March 11, 2003
Midtown's Final Frontier
Forty years isn't very long in the life of a city, but it's long enough to reinvent an entire district. So the Bloomberg administration hopes. Recently city officials, including Amanda Burden, head of the City Planning Commission, and a deputy mayor, Daniel L. Doctoroff, unveiled the Hudson Yards Master Plan, the city's vision for the redevelopment of Midtown West. Merely to walk out of the Javits Convention Center into the low dark streets that surround it is to understand why this section of the city, between 28th and 42nd Streets west of Eighth Avenue, is regarded as the last frontier in middle Manhattan.

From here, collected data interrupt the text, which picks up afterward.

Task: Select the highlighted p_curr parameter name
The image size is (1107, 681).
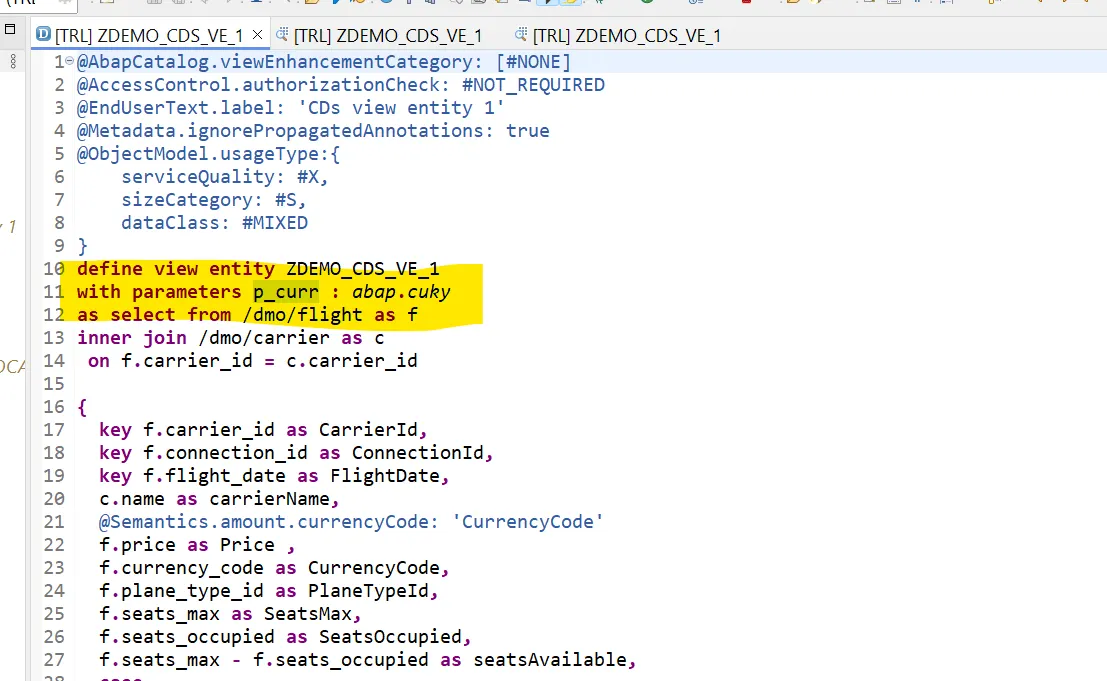Action: click(286, 291)
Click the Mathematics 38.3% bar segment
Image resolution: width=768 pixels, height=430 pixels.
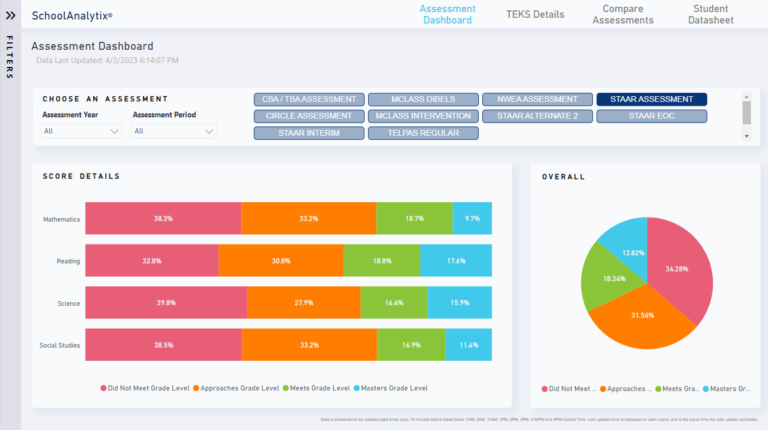163,218
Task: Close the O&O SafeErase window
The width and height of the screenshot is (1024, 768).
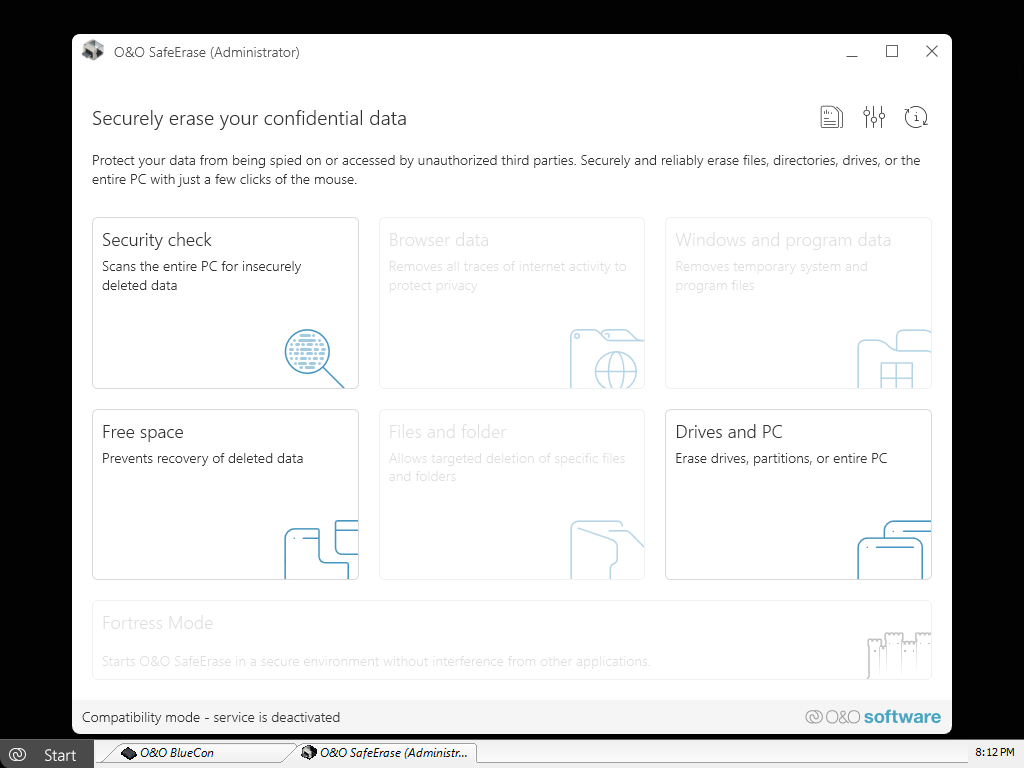Action: [932, 52]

No subways serve Hudson Yards. As the name suggests, much of the area is taken up by rail yards, parking lots and warehouses. The core of the Hudson Yards Master Plan is to extend and connect the transportation links that run nearby. This means, especially, an extension of the No. 7 subway line into the heart of the district. By itself, that would prompt a lot of development. But to their credit, city planners want to guide growth so the district becomes a coherent neighborhood, shaped by new streets, new open spaces and new public buildings.
Much of this plan makes sense. The Javits Center would expand northward and add a hotel that would give it access to 42nd Street. There would be serious efforts to bring the waterfront into play. On the other hand, the city's plan to create a double row of skyscrapers flanking 11th Avenue unfortunately recalls the street-level dreariness of the Avenue of the Americas in Midtown.
But for now, the big question is the "multi-use facility," which still amounts to a stadium, possibly for the Olympics and certainly for the Jets. Officials have said that the Hudson Yards plan does not depend on the stadium, but they also argue that the logic of the redevelopment design makes much less sense without it. Its feasibility will clearly depend on two things, a financing plan that does not depend on public money and a way of making "multi-use" more than a euphemism. No one wants a publicly financed hulk that sits empty most of the time and floods the city with traffic when it is being used.
The plan will have to compete with the city's other big redevelopment program, the plan to rebuild the World Trade Center site. There is not enough money now to move ahead on both fronts, and there is just as obviously a pressing emotional and civic need to make sure that ground zero comes first. Phasing is a word we are all going to learn the nuances of in the next few years. One of the virtues of the Hudson Yards Master Plan is that its phasing takes us all the way to 2040.